The second one takes just a little more thought. The result of this is
print '*%.42f*' % 42
That is a fixed point number with 42 digits after the decimal point.
(Yes, I did copy that from Idle rather than counting zeros.)
Aside: I have to admit that the ((42,) * 2) did confuse me at first. I'm
so used to doing 2 * (42,) when I want to repeat a sequence that I
hadn't thought about the reversed form.
Having used this feature before, I have to say that I think the
documentation for how to do this is quite comprehensible.
> ACT II -----------------------------------------------
> s = '0100'
> print int(s)
> for b in (16, 10, 8, 2, 0, -909, -1000, None):
> print b, int(s, b)
Boy! This one send me to the documentation, and finally to the code.
According to the documentation the legal values for the parameter b are
b = 0 or 2 <= b <= 36. So the first print yields 100 (the default base
for a string is 10 if not specified). The next few lines of output are:
The only one that deserves an additional comment is the last line.
According to the documentation, a base of 0 means that the number is
interpreted as if it appeared in program text, in this case, since the
string begins with a '0', its interpreted as base 8.
Let's skip -909 for a moment. -1000 raises an exception.

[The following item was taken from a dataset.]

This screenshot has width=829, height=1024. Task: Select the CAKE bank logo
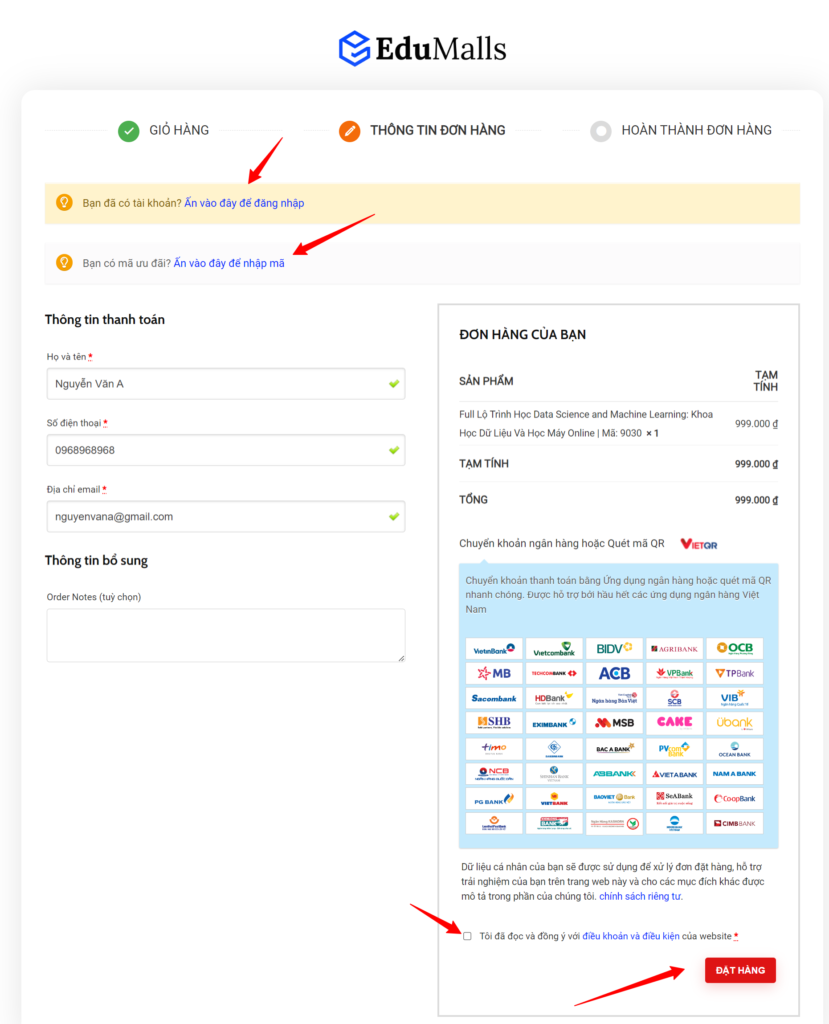(674, 722)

None would also
raise an exception if we ever got there. I also find that one a little
non-intuitive, more about that later.
For no immediately apparent reason (Raymond's undocumented wrinkle!),
the next line of the output (after the above) is:
The only reason I found that was to try it. After hunting through the
code (Yes, I have no problem with C. No, I'm not familiar with the
organization of the Python source.) I eventually (see int_new in
intobject.c) find out that the int function (actually new for the int
type) looks like it was defined as:
def int(x, b=-909):
That is, the default value for b is -909. So, int('0100', -909) has the
same behavior as int('0100'). This explains the result.
Having read the code, I now understand _all_ about how this function
works. I understand why there is a default value. For example:
int(100L) yields 100, but there is no documented value for b such that
int(100L, b) yields anything except a TypeError. However, using b=-909
is the same as not specifying b. This allows me to write code like:
if type(x) is str:
b = 16
b = -909
return int(x, b)
I'm not really sure whether that's better than, for example
if type(x) is str:
return int(x, 16)
or not. However, I find the use of the constant -909 is definitely
"magic". If it was up to me, I would use a default value of b = None, so
that int(x) and int(x, None) are equivalent. It seems to me that that
could be documented and would not be subject to misinterpretation.
> ACT III ----------------------------------------------------
> def once(x): return x
> def twice(x): return 2*x
> def thrice(x): return 3*x
> funcs = [once, twice, thrice]
> flim = [lambda x:funcs(x), lambda x:funcs(x), lambda x:funcs(x)]
> flam = [lambda x:f(x) for f in funcs]
> print flim(1), flim(1), flim(1)
> print flam(1), flam(1), flam(1)
This one was ugly. I guessed the right answer but then had to do some
more research to understand exactly what was going wrong.
The first line prints 1, 2, 3 just like you expect.
First reaction, the second line also prints 1, 2, 3. But, Raymond
wouldn't have asked the question if it was that easy. So, guessing that
something funny happens I guessed 3, 3, 3. I tried it. Good guessing.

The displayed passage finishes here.